Examination: In slight cases with only minimal tenderness and no discomfort when walking, medical examination is not necessarily required. The severity of the tenderness is, however, not always a measure of the extent of the injury. In cases of more pronounced tenderness or pain, medical examination is required to ensure the diagnosis and treatment. The diagnosis is usually made following normal medical examination, however, if there is any doubt concerning the diagnosis, ultrasound scanning can be performed, as this is the most suitable examination to ensure the diagnosis (Ultrasonic image). The larger the bleeding as assessed by ultrasound scanning, the longer the period needed to heal the injury.
Treatment: The treatment primarily consists of relief and rehabilitation as with muscle rupture in the anterior thigh. In cases of large accumulated bleeding the blood accumulation can be drained under ultrasound guidance.

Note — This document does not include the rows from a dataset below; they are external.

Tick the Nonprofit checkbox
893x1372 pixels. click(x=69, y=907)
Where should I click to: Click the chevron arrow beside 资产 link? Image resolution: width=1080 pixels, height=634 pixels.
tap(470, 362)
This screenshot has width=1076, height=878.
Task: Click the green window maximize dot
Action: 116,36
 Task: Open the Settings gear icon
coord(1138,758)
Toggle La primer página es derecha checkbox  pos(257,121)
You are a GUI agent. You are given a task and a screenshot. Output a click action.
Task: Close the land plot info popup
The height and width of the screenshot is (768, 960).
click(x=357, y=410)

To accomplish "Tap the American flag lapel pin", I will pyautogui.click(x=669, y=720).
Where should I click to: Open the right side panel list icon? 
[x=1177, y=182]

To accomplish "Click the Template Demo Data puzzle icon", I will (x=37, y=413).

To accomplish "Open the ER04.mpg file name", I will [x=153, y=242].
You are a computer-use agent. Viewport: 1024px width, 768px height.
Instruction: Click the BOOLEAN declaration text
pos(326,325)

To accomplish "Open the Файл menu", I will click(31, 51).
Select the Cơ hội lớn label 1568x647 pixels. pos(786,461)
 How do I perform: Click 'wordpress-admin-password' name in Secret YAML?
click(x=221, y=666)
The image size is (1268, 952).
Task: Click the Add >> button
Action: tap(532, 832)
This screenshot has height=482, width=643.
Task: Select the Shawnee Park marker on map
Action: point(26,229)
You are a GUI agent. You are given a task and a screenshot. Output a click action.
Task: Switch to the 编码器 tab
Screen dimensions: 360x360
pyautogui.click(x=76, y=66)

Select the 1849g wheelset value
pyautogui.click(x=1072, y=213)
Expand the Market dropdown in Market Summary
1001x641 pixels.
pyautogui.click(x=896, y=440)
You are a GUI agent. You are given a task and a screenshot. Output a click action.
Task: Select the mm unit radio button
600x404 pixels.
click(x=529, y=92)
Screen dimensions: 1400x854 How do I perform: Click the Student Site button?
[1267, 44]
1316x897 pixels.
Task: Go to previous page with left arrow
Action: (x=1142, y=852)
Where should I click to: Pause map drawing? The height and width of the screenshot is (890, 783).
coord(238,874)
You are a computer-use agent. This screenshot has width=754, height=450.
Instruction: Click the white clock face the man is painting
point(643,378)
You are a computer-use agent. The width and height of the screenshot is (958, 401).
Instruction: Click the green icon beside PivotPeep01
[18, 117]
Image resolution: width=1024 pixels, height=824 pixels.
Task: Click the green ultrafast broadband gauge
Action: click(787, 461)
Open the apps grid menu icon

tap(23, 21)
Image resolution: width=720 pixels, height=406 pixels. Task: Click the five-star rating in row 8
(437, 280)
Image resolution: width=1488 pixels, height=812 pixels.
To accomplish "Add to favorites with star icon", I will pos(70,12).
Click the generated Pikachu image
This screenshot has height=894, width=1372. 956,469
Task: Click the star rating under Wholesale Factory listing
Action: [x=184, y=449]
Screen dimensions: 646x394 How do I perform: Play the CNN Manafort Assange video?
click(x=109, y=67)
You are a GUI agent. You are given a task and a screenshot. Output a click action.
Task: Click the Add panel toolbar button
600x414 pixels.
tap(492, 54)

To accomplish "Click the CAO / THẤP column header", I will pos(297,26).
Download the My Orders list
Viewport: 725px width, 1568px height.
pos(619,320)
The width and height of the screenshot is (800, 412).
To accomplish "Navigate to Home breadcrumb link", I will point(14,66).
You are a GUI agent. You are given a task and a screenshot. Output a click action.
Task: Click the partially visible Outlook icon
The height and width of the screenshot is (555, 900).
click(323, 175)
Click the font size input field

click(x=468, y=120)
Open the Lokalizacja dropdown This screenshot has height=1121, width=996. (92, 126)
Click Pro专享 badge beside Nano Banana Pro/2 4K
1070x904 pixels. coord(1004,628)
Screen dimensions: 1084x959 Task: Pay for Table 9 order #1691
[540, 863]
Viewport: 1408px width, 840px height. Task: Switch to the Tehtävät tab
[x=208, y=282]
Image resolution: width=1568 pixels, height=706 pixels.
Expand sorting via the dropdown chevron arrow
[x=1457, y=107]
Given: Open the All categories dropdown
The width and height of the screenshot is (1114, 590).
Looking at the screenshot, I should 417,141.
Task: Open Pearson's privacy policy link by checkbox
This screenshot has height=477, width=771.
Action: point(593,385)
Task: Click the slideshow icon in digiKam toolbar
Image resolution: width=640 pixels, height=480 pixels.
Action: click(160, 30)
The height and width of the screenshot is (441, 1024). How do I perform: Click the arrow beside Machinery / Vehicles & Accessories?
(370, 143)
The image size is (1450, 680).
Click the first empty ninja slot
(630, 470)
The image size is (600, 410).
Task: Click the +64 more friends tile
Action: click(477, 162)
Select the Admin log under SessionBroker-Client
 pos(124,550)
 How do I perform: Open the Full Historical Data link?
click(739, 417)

If the bleeding is located medial (M vastus mediale) or lateral on the thigh (M vastus lateralis), the rehabilitation will usually go more quickly. If the bleeding is located in the centre of the front thigh muscle (M vastus intermedius or M rectus femoris), a longer period of rehabilitation must be expected as sudden jumping or kicking will comprise a risk of a muscle rupture in the damaged anterior thigh muscle. Some recommend treatment with rheumatic medicine (NSAID) and advise caution with massage to reduce the risk of myositis ossificans (formation of bony bars within the muscle). Treatment with ultrasound has generally no convincing effect.